Anda adalah saudaraku. Betapa keadaan anda dan apapun kebangsaan anda.
Apapun bahasa anda dan bagaimanapun warna kulit anda. Anda saudaraku walaupun
anda tdk kenal aku dan tdk tahu siapa bundaku. Walaupun aku tdk pernah tinggal
serumah dgn anda dan belum pernah seharipun hidup bersama anda dibawah satu
atap langit. (Persaudaraan
Islam : KH Abdullah bin Nuh)
Saat membaca
buku API SEJARAH, di awal “sekapur sirih”

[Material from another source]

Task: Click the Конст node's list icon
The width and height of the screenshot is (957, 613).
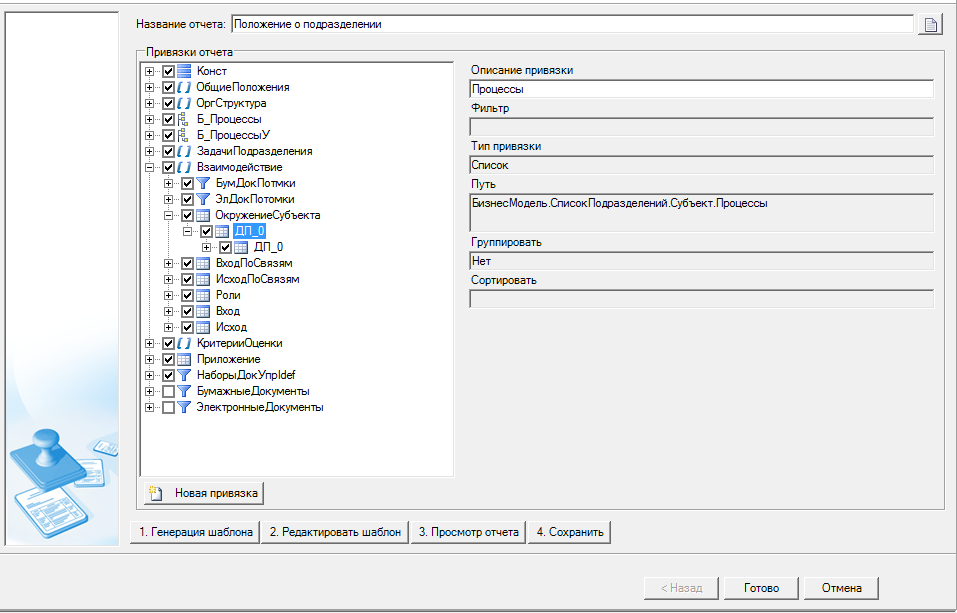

perhatian saya tertuju pada sosok yang mengingatkan saya pada dua hal, pertama
pada buku “Minhajul ‘Abidin” (Menuju Mukmin Sejati) buku yang saya baca
sejak masih SMA dan kedua “khobar” dari seseorang yang menyampaikan
bahwa guru dari Prof. Mansur SN adalah KH. Abdullah bin Nuh. Buku Minhajul
‘Abidin adalah terjemahan KH. Abdullah bin Nuh yang merupakan karya monumental
Imam Al-Ghazali.
Kiranya
“khobar” tentang guru Prof. Mansur SN adalah KH. Abdullah Bin Nuh terjawab oleh
terbitnya buku API SEJARAH (Wallahu ‘alam). Di bagian “sekapur sirih”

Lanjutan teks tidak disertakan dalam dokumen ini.